As the state with the highest number of people in the nation that has endured several long-term droughts, California is grappling with the prospect of water shortages. In an effort to help address the issue, a report by a team of scientists, engineers, economists and legal experts from four California universities has put forth a plan for significant reform.
In describing the problems faced by the state, the report notes that not only are there no longer new sources of water but that existing water quality has deteriorated as pollution, especially from agricultural runoff of chemical fertilizers and pesticides, has increased.
In addition, many current water management strategies lack focus and are outdated, with an historical lack of groundwater quality regulation having harmed animal species as well as generating conflict in how to prioritize water use.
The report recommends a range of new approaches that include first and foremost to prioritize the restoration of entire ecosystems, with encouragement toward conservation, more supervision of groundwater extraction, and a cap-and-trade program to limit the discharge of pollutants.

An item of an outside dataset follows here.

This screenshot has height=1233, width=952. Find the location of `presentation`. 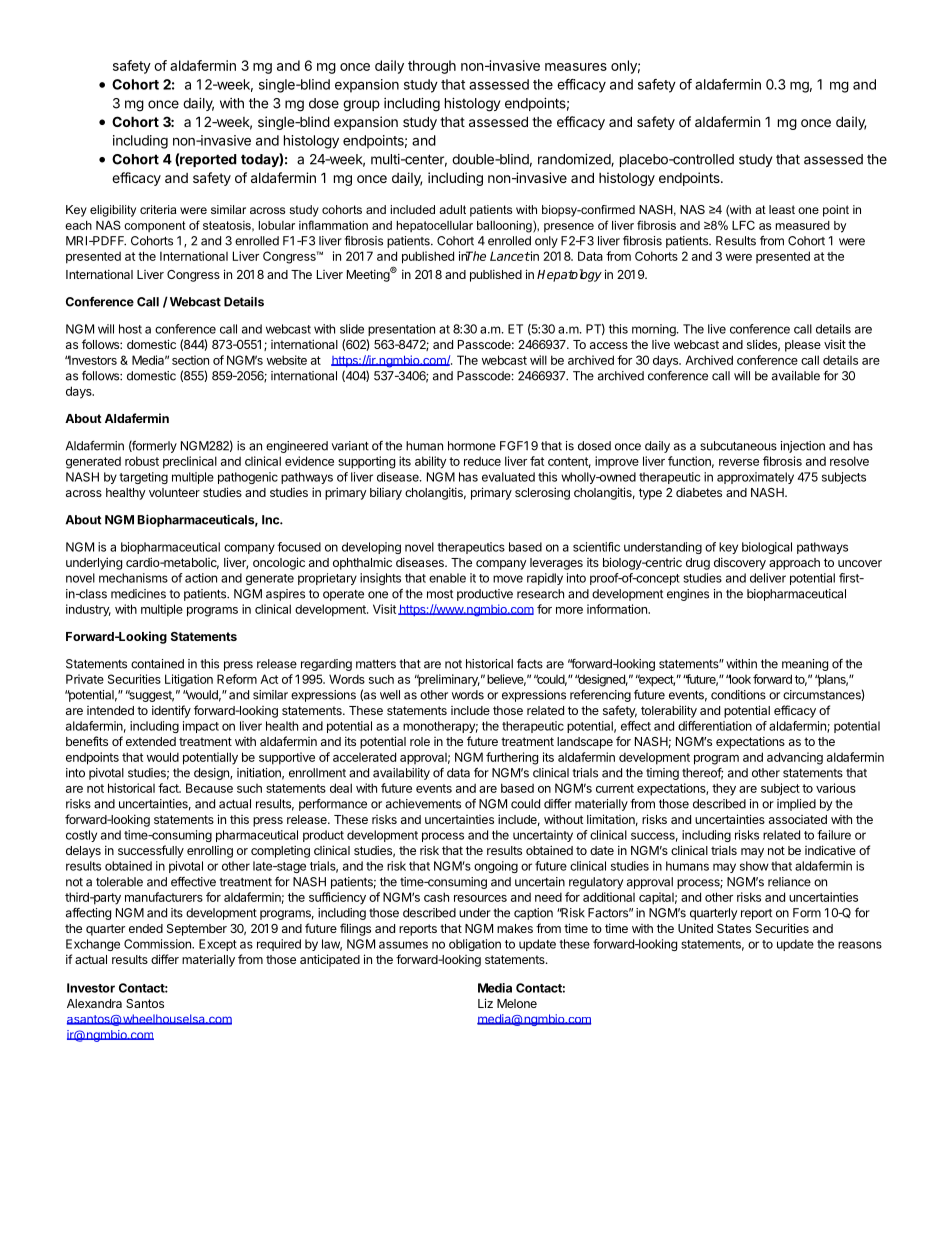

presentation is located at coordinates (401, 330).
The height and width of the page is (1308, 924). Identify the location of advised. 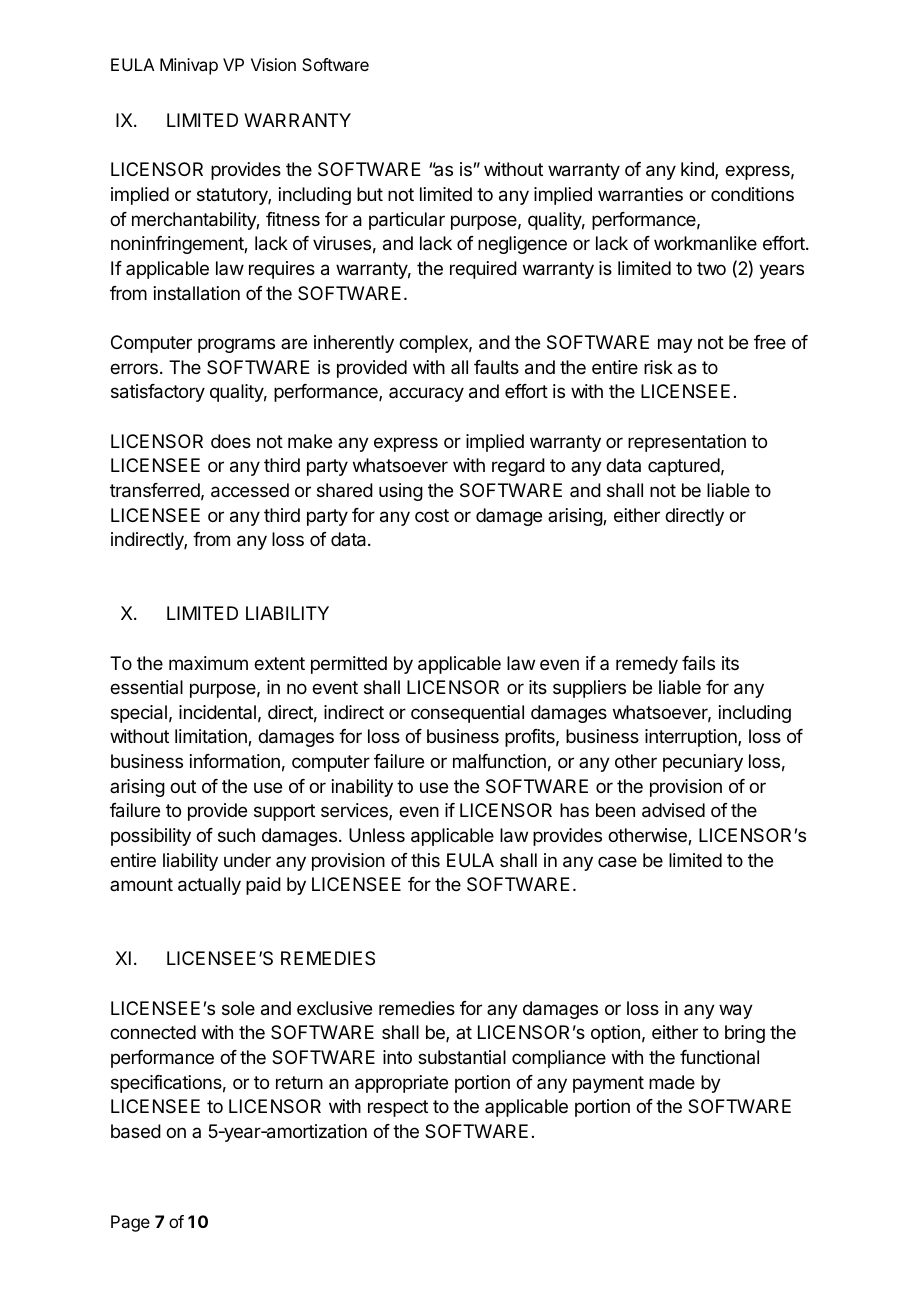
(673, 810).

Noting the need for comprehensive change, report co-author and a senior fellow at the Public Policy Institute of California, Dr. Ellen Hanak said, “If we take bold steps now, we can move from an era of conflict to one of reconciliation, where water is managed more flexibly and comprehensively, to benefit both the economy and the environment.”
Our thanks, Dr. Hanak and associates for your work together in assessing and seeking to improve supplies of this vital resource. May we all adopt the most considerate and sustainable lifestyles to ensure water security for the people of California and the world.